Empörung nach Angriff auf Hilfsorganisation
Aus US-Kreisen hieß es, das Telefonat habe weniger als 30 Minuten gedauert. Es war das erste Gespräch zwischen beiden Politikern seit dem Tod von sieben Mitarbeitern der Hilfsorganisation World Central Kitchen (WCK) bei einem israelischen Luftangriff, über den sich der US-Präsident "empört" gezeigt hatte. Im Gespräch mit dem israelischen Regierungschef nannte Biden die Angriffe auf humanitäre Helfer und die allgemeine humanitäre Lage in dem Palästinensergebiet "inakzeptabel", wie das Weiße Haus mitteilte.

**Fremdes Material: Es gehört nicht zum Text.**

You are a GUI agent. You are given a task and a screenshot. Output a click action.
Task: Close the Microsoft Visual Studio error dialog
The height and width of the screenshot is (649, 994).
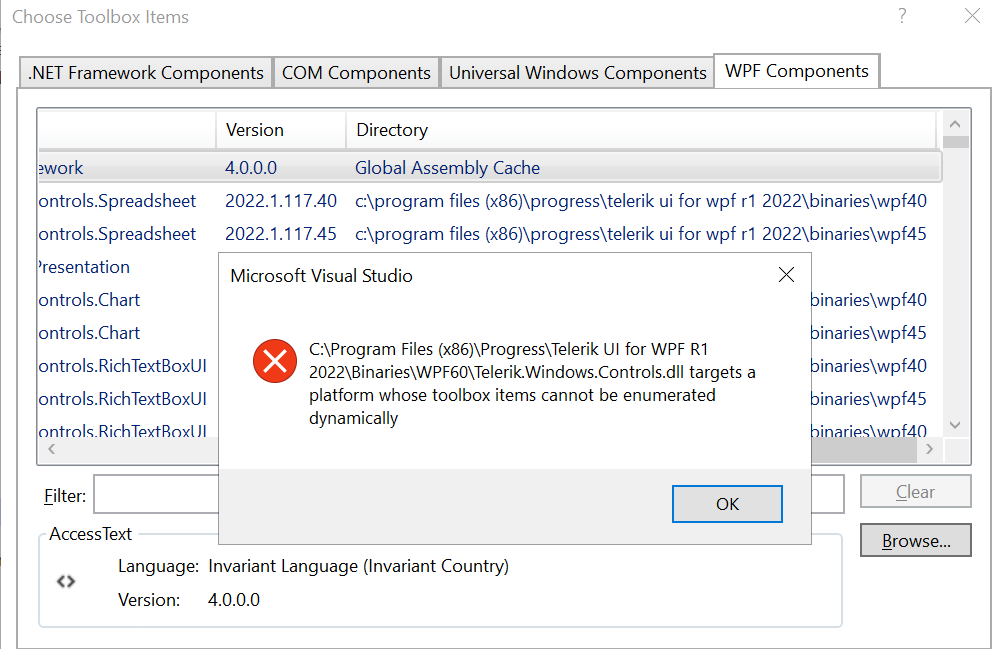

Biden hat Israel im Krieg gegen die radikalislamische Hamas bislang durchgehend unterstützt, unter anderem mit Rüstungslieferungen. Allerdings übte der US-Präsident zuletzt angesichts der humanitären Not im Gazastreifen immer deutlichere Kritik an der israelischen Kriegsführung. Laut der US-Regierungszentrale sprachen Biden und Netanyahu auch über die Bedrohung Israels durch den Iran.
Auch Blinken kritisiert unzureichende Maßnahmen
US-Außenminister Antony Blinken betonte am Rande des Treffens mit seinen NATO-Kollegen in Brüssel ebenfalls, Israels Maßnahmen zum Schutz der Zivilbevölkerung im Gazastreifen seien nicht ausreichend. "Trotz wichtiger Schritte, die Israel unternommen hat, um Hilfe im Gazastreifen zu ermöglichen, sind die Ergebnisse vor Ort völlig unzureichend und inakzeptabel."
Derzeit gebe es keine höhere Priorität als den Schutz der Zivilbevölkerung und die Ausweitung humanitärer Hilfe, betonte Blinken. "Wenn wir die Änderungen nicht sehen, die wir sehen müssen, wird es Änderungen in unserer politischen Position geben."
"Der schreckliche Angriff auf World Central Kitchen in dieser Woche war nicht der erste derartige Vorfall", sagte Blinken. "Es muss der letzte sein." Ansonsten würden die USA ihre Unterstützung einschränken. Nach Angaben des US-Außenministeriums wurden seit Kriegsbeginn im Oktober 2023 bereits 208 humanitäre Helfer im Gazastreifen getötet.
Wie eine mögliche Kursänderung der US-Regierung aussehen könnte, blieb jedoch offen. "Ich werde keine Vorschau auf Entscheidungen geben, die noch nicht getroffen wurden, aber es gibt Dinge, die getan werden müssen", sagte der Kommunikationsdirektor des Nationalen Sicherheitsrates, John Kirby. "Lassen Sie uns abwarten, was die israelische Seite tut, sagt, was sie umsetzt und wohin sie geht, bevor wir über tatsächliche politische Entscheidungen sprechen." Mit Blick auf mögliche Schritte, die die Israelis nun einleiten könnten, sagte Kirby, man hoffe auf Maßnahmen "in den kommenden Stunden und Tagen".
Trump: "Israel verliert PR-Krieg"
Bidens Vorgänger Donald Trump forderte Israel auf, die Kampfhandlungen im Gazastreifen möglichst rasch abzuschließen. "Bringt es hinter euch und lasst uns zum Frieden zurückkehren und aufhören, Leute zu töten", sagte Trump dem Radiomoderator Hugh Hewitt.
Aus seiner Sicht richte sich die öffentliche Meinung zunehmend gegen Israel, auch weil das israelische Militär Videos von Luftangriffen veröffentliche. "Sie sollten solche Aufnahmen nicht öffentlich machen. Deshalb verlieren sie den PR-Krieg". Die Leute würden diese Bilder von einstürzenden Häusern sehen und sich die Menschen darin vorstellen. "Und sie finden das nicht gut", sagte Trump.
Der voraussichtliche republikanische Präsidentschaftskandidat hatte Amtsinhaber Biden in der Vergangenheit vorgeworfen, Israel nicht ausreichend zu unterstützen. "Sie müssen abschließen, was sie begonnen haben, und sie müssen es schnell abschließen", sagte Trump.